(Dataset entries)
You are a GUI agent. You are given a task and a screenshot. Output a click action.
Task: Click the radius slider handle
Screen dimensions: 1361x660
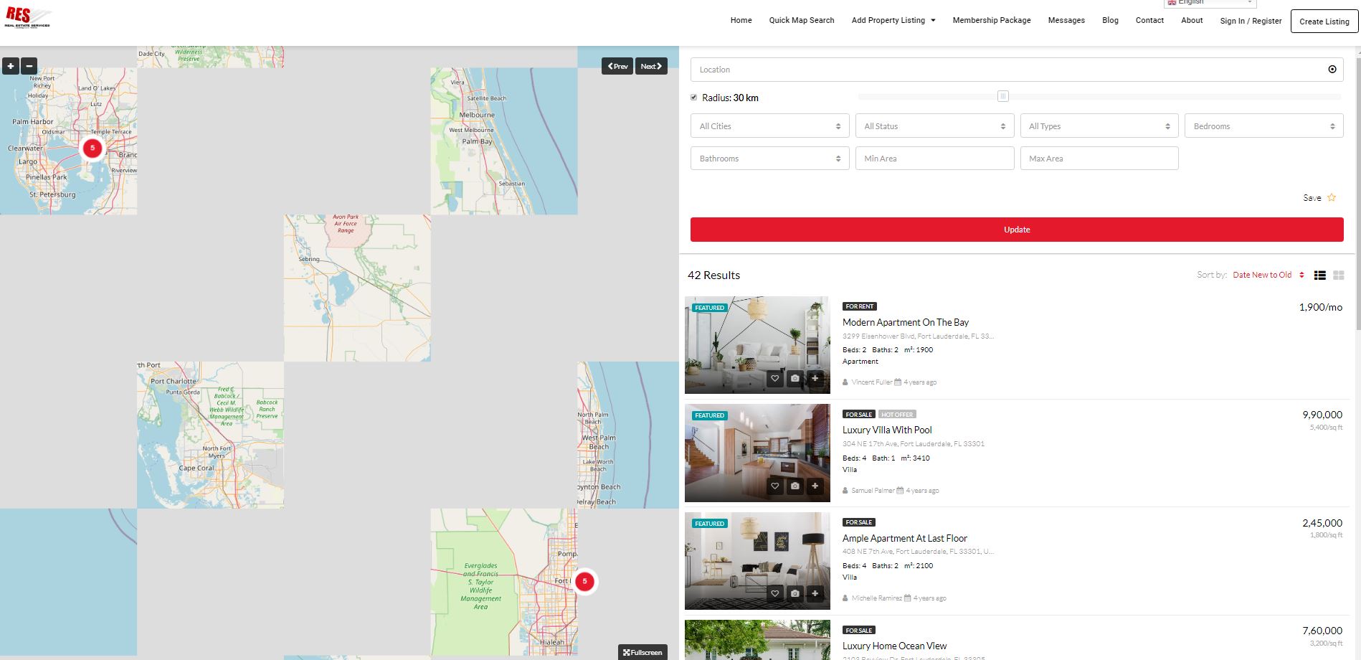(x=1002, y=96)
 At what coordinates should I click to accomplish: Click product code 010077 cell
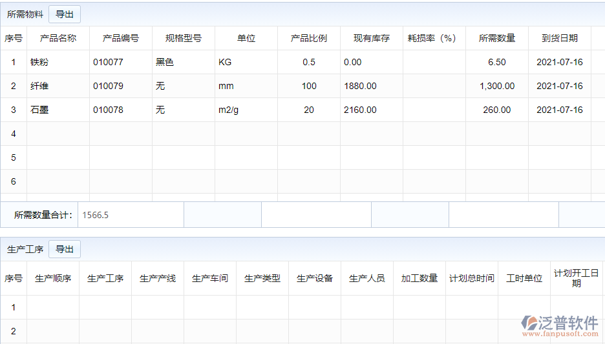point(120,62)
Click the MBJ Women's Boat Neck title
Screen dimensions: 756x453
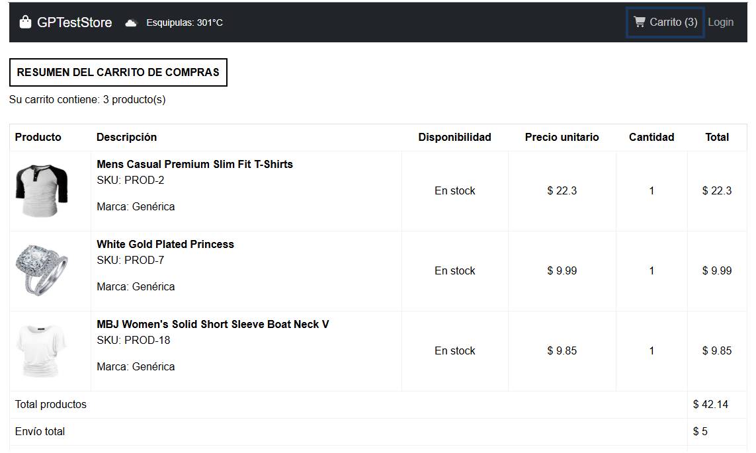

What needs to be done: Copy every line above exactly, leaving no picture in the copy.

Problem solution:
You are a GUI agent. You are given a task and a screenshot. Output a click action.
Task: Click the radius slider handle
Screen dimensions: 1361x660
(x=1002, y=96)
 At what coordinates should I click to accomplish: Click product code 010077 cell
point(120,62)
Click the MBJ Women's Boat Neck title
Screen dimensions: 756x453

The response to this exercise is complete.